SET TASK. Write out all of the items below line by line, with nothing changed, added or left out.

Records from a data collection
__________________________________________________

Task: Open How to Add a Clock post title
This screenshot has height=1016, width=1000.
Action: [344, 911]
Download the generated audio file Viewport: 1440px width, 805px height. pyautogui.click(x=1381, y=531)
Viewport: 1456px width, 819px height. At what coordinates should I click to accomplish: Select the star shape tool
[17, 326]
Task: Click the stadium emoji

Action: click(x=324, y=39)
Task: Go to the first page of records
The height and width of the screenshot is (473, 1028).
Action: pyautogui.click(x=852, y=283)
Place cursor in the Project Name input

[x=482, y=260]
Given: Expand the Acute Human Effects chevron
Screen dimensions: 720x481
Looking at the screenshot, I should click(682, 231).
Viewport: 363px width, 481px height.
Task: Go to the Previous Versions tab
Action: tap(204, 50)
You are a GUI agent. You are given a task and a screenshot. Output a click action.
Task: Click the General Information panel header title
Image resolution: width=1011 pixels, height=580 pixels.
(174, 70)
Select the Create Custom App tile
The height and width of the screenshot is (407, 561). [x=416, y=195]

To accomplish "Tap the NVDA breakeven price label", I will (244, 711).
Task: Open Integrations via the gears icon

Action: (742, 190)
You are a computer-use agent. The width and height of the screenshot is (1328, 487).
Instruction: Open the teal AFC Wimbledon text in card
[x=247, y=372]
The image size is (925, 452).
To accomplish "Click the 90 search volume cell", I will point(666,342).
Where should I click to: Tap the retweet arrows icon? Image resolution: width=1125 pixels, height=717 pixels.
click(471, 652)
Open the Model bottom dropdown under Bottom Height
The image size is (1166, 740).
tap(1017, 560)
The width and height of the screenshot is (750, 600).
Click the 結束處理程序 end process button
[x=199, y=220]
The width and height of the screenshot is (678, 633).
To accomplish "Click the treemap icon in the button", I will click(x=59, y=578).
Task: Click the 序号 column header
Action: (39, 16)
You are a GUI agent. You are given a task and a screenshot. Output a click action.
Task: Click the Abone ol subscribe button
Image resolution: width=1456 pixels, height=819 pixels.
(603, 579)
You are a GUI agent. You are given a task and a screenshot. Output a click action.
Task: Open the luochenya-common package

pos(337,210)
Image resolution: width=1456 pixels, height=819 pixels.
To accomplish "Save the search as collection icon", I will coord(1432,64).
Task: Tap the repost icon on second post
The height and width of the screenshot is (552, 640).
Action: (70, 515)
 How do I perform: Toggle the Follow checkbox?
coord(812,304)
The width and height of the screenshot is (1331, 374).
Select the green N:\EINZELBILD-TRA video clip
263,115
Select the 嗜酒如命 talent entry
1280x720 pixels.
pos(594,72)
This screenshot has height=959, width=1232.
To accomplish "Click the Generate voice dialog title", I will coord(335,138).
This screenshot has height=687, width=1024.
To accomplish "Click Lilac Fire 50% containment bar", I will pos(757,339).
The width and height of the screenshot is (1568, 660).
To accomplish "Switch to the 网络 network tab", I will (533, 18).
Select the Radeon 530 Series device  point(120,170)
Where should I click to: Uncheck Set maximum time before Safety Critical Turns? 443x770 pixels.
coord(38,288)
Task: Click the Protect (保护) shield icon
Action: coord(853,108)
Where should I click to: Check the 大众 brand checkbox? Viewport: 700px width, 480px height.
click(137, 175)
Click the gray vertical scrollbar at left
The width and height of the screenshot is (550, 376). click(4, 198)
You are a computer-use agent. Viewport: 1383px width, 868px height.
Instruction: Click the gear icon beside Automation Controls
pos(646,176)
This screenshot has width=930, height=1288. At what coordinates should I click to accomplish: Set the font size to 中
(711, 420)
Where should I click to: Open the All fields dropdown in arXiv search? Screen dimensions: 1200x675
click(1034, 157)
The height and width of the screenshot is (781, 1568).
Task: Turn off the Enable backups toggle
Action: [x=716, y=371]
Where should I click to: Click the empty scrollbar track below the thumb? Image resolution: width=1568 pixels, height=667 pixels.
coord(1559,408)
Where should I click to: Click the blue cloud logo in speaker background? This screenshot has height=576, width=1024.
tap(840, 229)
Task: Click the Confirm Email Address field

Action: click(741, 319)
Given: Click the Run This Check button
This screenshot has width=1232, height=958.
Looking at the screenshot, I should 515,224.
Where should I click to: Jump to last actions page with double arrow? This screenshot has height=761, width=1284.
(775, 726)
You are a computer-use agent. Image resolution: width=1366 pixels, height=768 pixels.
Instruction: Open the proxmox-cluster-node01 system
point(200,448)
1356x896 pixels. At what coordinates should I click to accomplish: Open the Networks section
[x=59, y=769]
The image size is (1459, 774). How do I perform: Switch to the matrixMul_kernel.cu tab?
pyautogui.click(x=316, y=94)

__________________________________________________

RESULT BELOW.
Task: Open How to Add a Clock post title
This screenshot has height=1016, width=1000.
Action: [344, 911]
Download the generated audio file Viewport: 1440px width, 805px height. pyautogui.click(x=1381, y=531)
Viewport: 1456px width, 819px height. At what coordinates should I click to accomplish: Select the star shape tool
[17, 326]
Task: Click the stadium emoji

Action: click(x=324, y=39)
Task: Go to the first page of records
The height and width of the screenshot is (473, 1028).
Action: pyautogui.click(x=852, y=283)
Place cursor in the Project Name input

[x=482, y=260]
Given: Expand the Acute Human Effects chevron
Screen dimensions: 720x481
Looking at the screenshot, I should click(682, 231).
Viewport: 363px width, 481px height.
Task: Go to the Previous Versions tab
Action: tap(204, 50)
You are a GUI agent. You are given a task and a screenshot. Output a click action.
Task: Click the General Information panel header title
Image resolution: width=1011 pixels, height=580 pixels.
(174, 70)
Select the Create Custom App tile
The height and width of the screenshot is (407, 561). [x=416, y=195]

To accomplish "Tap the NVDA breakeven price label", I will (244, 711).
Task: Open Integrations via the gears icon

Action: (742, 190)
You are a computer-use agent. The width and height of the screenshot is (1328, 487).
Instruction: Open the teal AFC Wimbledon text in card
[x=247, y=372]
The image size is (925, 452).
To accomplish "Click the 90 search volume cell", I will point(666,342).
Where should I click to: Tap the retweet arrows icon? Image resolution: width=1125 pixels, height=717 pixels.
click(471, 652)
Open the Model bottom dropdown under Bottom Height
The image size is (1166, 740).
tap(1017, 560)
The width and height of the screenshot is (750, 600).
Click the 結束處理程序 end process button
[x=199, y=220]
The width and height of the screenshot is (678, 633).
To accomplish "Click the treemap icon in the button", I will click(x=59, y=578).
Task: Click the 序号 column header
Action: (39, 16)
You are a GUI agent. You are given a task and a screenshot. Output a click action.
Task: Click the Abone ol subscribe button
Image resolution: width=1456 pixels, height=819 pixels.
(603, 579)
You are a GUI agent. You are given a task and a screenshot. Output a click action.
Task: Open the luochenya-common package

pos(337,210)
Image resolution: width=1456 pixels, height=819 pixels.
To accomplish "Save the search as collection icon", I will coord(1432,64).
Task: Tap the repost icon on second post
The height and width of the screenshot is (552, 640).
Action: (70, 515)
 How do I perform: Toggle the Follow checkbox?
coord(812,304)
The width and height of the screenshot is (1331, 374).
Select the green N:\EINZELBILD-TRA video clip
263,115
Select the 嗜酒如命 talent entry
1280x720 pixels.
pos(594,72)
This screenshot has height=959, width=1232.
To accomplish "Click the Generate voice dialog title", I will coord(335,138).
This screenshot has height=687, width=1024.
To accomplish "Click Lilac Fire 50% containment bar", I will pos(757,339).
The width and height of the screenshot is (1568, 660).
To accomplish "Switch to the 网络 network tab", I will (533, 18).
Select the Radeon 530 Series device  point(120,170)
Where should I click to: Uncheck Set maximum time before Safety Critical Turns? 443x770 pixels.
coord(38,288)
Task: Click the Protect (保护) shield icon
Action: coord(853,108)
Where should I click to: Check the 大众 brand checkbox? Viewport: 700px width, 480px height.
click(137, 175)
Click the gray vertical scrollbar at left
The width and height of the screenshot is (550, 376). click(4, 198)
You are a computer-use agent. Viewport: 1383px width, 868px height.
Instruction: Click the gear icon beside Automation Controls
pos(646,176)
This screenshot has width=930, height=1288. At what coordinates should I click to accomplish: Set the font size to 中
(711, 420)
Where should I click to: Open the All fields dropdown in arXiv search? Screen dimensions: 1200x675
click(1034, 157)
The height and width of the screenshot is (781, 1568).
Task: Turn off the Enable backups toggle
Action: [x=716, y=371]
Where should I click to: Click the empty scrollbar track below the thumb? Image resolution: width=1568 pixels, height=667 pixels.
coord(1559,408)
Where should I click to: Click the blue cloud logo in speaker background? This screenshot has height=576, width=1024.
tap(840, 229)
Task: Click the Confirm Email Address field

Action: click(741, 319)
Given: Click the Run This Check button
This screenshot has width=1232, height=958.
Looking at the screenshot, I should 515,224.
Where should I click to: Jump to last actions page with double arrow? This screenshot has height=761, width=1284.
(775, 726)
You are a computer-use agent. Image resolution: width=1366 pixels, height=768 pixels.
Instruction: Open the proxmox-cluster-node01 system
point(200,448)
1356x896 pixels. At what coordinates should I click to accomplish: Open the Networks section
[x=59, y=769]
The image size is (1459, 774). How do I perform: Switch to the matrixMul_kernel.cu tab?
pyautogui.click(x=316, y=94)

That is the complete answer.